* What needs to be done: Reproduce the part of the material that opens with the line containing "Locate an element" and closes with the line containing "(529, 103).", including both of those lines.

* start *

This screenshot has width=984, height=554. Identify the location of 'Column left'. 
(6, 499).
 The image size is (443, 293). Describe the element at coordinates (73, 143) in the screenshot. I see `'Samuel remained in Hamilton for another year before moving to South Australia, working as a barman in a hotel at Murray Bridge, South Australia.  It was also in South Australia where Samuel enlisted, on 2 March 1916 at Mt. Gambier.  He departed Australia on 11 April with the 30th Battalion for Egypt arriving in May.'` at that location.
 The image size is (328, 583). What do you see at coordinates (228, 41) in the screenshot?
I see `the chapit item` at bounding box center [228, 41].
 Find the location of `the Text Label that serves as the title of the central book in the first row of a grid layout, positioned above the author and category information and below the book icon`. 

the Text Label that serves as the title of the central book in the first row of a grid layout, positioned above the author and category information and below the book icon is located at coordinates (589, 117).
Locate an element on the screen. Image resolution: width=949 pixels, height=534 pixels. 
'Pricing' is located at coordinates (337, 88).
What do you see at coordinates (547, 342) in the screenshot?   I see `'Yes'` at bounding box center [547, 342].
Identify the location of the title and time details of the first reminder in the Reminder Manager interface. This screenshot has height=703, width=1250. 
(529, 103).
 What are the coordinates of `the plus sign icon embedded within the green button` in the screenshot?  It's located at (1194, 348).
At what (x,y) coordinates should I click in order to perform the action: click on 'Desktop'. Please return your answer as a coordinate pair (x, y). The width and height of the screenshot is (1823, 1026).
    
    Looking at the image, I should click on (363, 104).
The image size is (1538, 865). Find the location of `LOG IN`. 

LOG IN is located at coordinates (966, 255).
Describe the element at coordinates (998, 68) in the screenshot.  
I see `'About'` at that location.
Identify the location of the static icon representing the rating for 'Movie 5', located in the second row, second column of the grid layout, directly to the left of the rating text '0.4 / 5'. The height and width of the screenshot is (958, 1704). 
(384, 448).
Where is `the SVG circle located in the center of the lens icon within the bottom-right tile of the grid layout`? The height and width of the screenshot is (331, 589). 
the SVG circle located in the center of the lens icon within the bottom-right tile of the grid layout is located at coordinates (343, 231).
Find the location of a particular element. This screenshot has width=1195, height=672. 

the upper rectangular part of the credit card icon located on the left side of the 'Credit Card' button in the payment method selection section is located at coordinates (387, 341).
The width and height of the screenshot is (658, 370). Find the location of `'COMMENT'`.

* end *

* Final result:
Locate an element on the screen. Image resolution: width=949 pixels, height=534 pixels. 
'Pricing' is located at coordinates (337, 88).
What do you see at coordinates (547, 342) in the screenshot?   I see `'Yes'` at bounding box center [547, 342].
Identify the location of the title and time details of the first reminder in the Reminder Manager interface. This screenshot has height=703, width=1250. 
(529, 103).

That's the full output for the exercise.